一度滅びた
8月18日の終戦記念日に関連した番組で、誰かが日本は太平洋戦争の敗戦で一度滅びたのだ、と語っていた。他国に支配され、主権を一時的にせよ失ったのだから、確かにそうであったと改めて思った。それを忘れてしまうから、敗戦という事実も風化してしまうのかもしれない。風化は戦争があったことそのものを忘れてしまうという形で現れている。ただの「ご破算で願いましては」のリセットになってしまっている。だからウクライナの戦争も台湾問題も他人事なのだろう。
『臼井吉見集2』の中の『蛙のうた』という文章を読んでいる。若い時に単行本として読んでずいぶん感銘した覚えがあるが、内容はほとんど忘れていた。読み返しながらどうして自分が感銘したのかよくわかった。七つの文章から構成されていて、一つ目が『八月十五日』という表題の70ページあまりの文章だ。これについては全部読み終わってから言及したいと思っている。いま読んでいるのが二番目の『隣は何をする人ぞ』という文章。
彼が米軍上陸を迎え撃つために九十九里の八日市場に陣地の構築を指揮して、そこで終戦を迎えたあと、自分のふるさとであり、妻子が疎開していた信州へ向かったのは九月半ばであった。
「復員列車が上野駅を通るとき見かけたのは、構内には乞食ともなんとも見分けのつかない群がうごめいていて、いたるところ、小便のたれ流しという光景だった。ジープで乗りつけたアメリカ兵が、キャラメルをばらまき、それにむらがる同胞のすがたも目撃した。そんな現象は、日に日にひろがりつつあるらしかった。それでも、なお、僕の気持ちは明るくはずんでいた。」
戦争で死ぬということがなくなったこと、自分の生き方を自分で決めることが出来るということが何よりも嬉しかったのだろう。

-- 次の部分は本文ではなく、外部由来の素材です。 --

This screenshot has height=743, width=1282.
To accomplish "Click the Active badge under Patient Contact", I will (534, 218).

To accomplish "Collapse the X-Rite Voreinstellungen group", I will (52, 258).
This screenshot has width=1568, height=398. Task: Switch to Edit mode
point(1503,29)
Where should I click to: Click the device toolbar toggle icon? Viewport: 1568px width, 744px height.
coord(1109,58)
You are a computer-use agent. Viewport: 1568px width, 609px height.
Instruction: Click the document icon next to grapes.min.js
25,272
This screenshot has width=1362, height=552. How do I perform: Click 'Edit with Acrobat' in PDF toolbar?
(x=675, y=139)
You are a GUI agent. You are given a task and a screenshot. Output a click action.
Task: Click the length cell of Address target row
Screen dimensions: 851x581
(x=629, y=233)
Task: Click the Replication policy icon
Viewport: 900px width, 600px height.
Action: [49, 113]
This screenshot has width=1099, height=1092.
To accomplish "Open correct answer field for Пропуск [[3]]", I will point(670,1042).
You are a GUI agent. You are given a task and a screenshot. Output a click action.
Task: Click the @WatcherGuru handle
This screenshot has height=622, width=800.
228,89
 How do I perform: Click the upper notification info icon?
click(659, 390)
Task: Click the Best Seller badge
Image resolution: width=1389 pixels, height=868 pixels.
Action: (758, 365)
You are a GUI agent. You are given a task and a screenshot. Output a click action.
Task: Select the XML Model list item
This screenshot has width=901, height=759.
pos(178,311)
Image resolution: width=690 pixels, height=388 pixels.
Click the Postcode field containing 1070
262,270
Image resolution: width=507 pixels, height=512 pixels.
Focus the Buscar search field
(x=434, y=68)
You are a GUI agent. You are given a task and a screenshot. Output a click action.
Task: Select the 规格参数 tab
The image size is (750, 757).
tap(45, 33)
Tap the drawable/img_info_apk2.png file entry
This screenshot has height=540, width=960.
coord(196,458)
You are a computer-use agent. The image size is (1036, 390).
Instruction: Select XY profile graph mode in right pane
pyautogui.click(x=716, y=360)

「無条件降伏の八月十五日、昼過ぎには早くも部隊本部から連絡があって、軍関係の書類、印刷物、記録などすべて焼き捨てるようにとのことであった。その種のものは、いつのまにか、ずいぶんたまっていた。僕はそれを本堂の庭の大きな榎の下へ持ち出して、一枚一枚、ひきちぎっては燃やした。さまざまの、消しがたい思いのまつわりついていないものはなかった。改めてそれをはっきり思い浮かべ、それらの記憶そのものを焼くつもりで、ゆっくりと燃やしていった。なぜ、それらのうちの二、三を残さなかったのか、千載の恨事とはこのことだろう。子々孫々に残さなくてはならぬ、驚嘆すべき貴重な資料を、なんだって、無制限に焼いたのか。よほど興奮していたとしか考えられない。」
この記録や資料を焼くという行為については、私もどうしても不可解でならない。戦争のさなかでそれらが敵を利するおそれがある情報であるというのならいざ知らず、すでに戦争が終わったのである。戦争の推移を見直し、何が問題だったのかを考えるための貴重な記録をなくすというのは、ただ、戦争の責任をうやむやにするためと思われても致し方ないのではないか。
この日本の組織の不思議な心性に基づく行動が、いまの官庁などにしっかりと継続されていることは、ニュースを見ていればよくよく感じられるところだろう。こうして責任はうやむやにされ、何も改善されない。
どんな資料が燃やされたのか、参考のために臼井吉見が記憶をもとに再現した資料が引用されているが、長くなったので紹介は次回にする。